Quarantaquattro giorni, novanta secondi, duecento e uno parole. Se non è record del mondo, di sicuro mai prima d'ora si era registrato roba simile nel Regno di Sua Maestà. Gli almanacchi segnalano un precedente, George Canning, nel 1827, lasciò l'incarico dopo 118 giorni ma fu a causa di una malore che lo fece cadere in ufficio e dunque arrendersi. Lady Liz Truss ha lasciato il civico 10 di Downing Street concedendo al popolo e alla stampa un minuto e mezzo di commiato, vestita di blu, con orecchini e collanina d'oro, al petto una spilla con le due bandierine dell'Ucraina e dell'Inghilterra, sul volto l'espressione pure sorridente e beffarda di chi stava per dire «tranquilli, vi accontento ma adesso sono affari vostri», ovviamente con parole risciacquate nel Tamigi.

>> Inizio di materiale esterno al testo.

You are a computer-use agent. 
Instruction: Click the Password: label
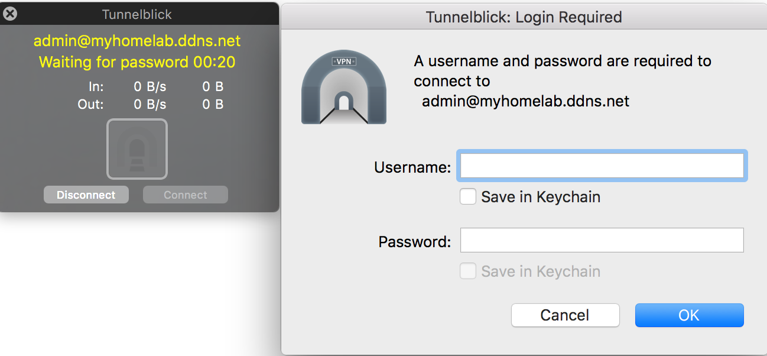(x=414, y=242)
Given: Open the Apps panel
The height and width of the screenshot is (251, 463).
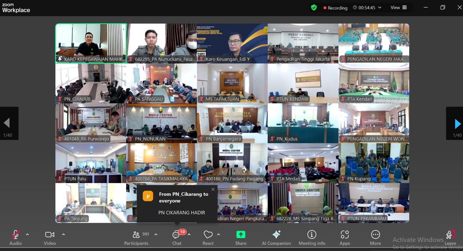Looking at the screenshot, I should (345, 238).
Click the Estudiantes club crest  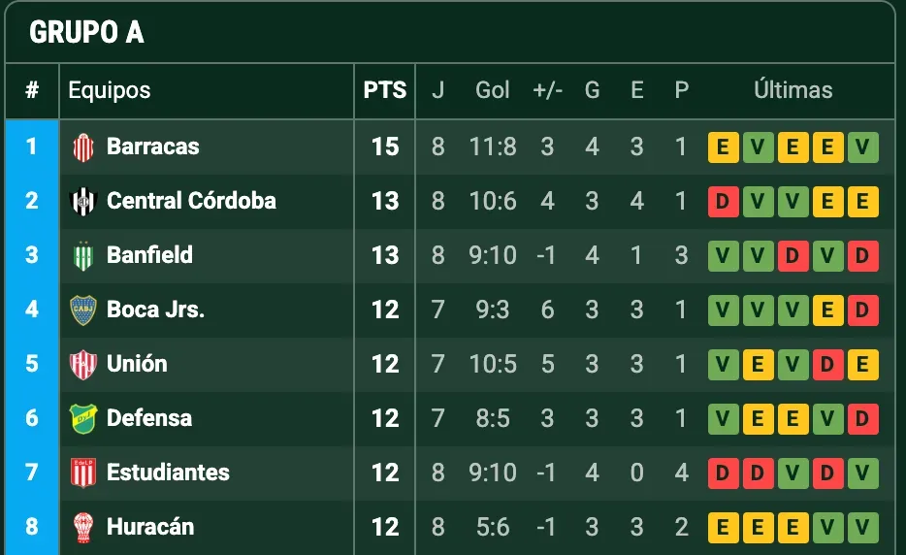point(83,473)
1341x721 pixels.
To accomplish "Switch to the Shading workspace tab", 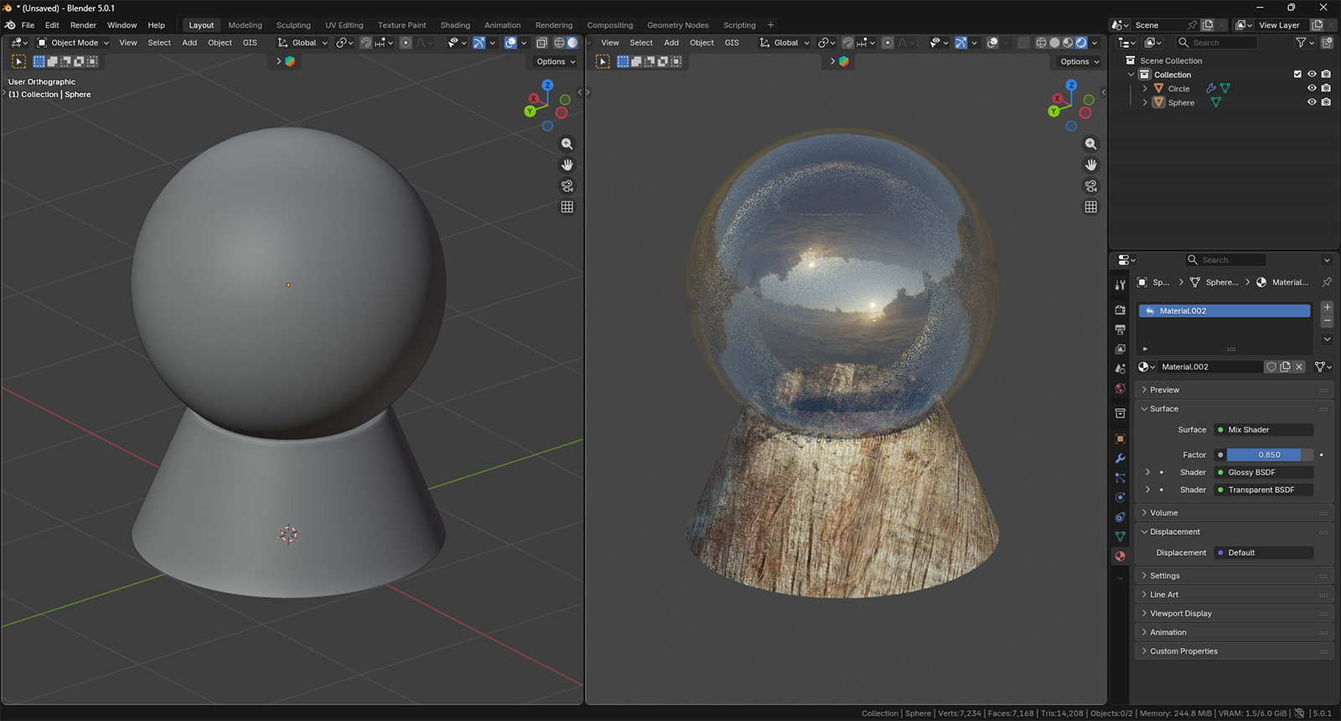I will tap(455, 25).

È finita ancor prima di incominciare l'avventura di un primo ministro per caso, favorita dalle dimissione di un altro leader imprevedibile, Boris Johnson, portando, entrambi, il partito conservatore sull'orlo del fallimento elettorale e attore principale di una crisi economica devastante. In fondo sarebbe stato sufficiente ascoltare con attenzione la profezia di Francis Truss,cioè suo fratello, il quale ricordava come Mary Elizabeth, in breve Liz, da bambina già mostrasse una precocità di aggregazione epperò fragile, con una filosofia singolare: doveva vincere, avrebbe creato un sistema giusto per la propria affermazione ma, poi, nel caso di sconfitta, sarebbe scomparsa piuttosto che ammettere di essere stata battuta. Qualcosa del genere è accaduta in questi ultimi giorni, intendo dopo il licenziamento del suo cancelliere Kwasi Kwarteng, sbandando nei conti, mettendo alla porta Suella Braverman, responsabile degli Interni e ancora il capo della comunicazione, Jason Stein, alzando un polverone tipo smog degli anni Cinquanta, lasciando così il paese nello sconforto, con la sterlina in pena, i mutui alle stelle e i fischi e le ingiurie degli avversari politici in quella che è stata definita l'Armageddon delle sedute parlamentari.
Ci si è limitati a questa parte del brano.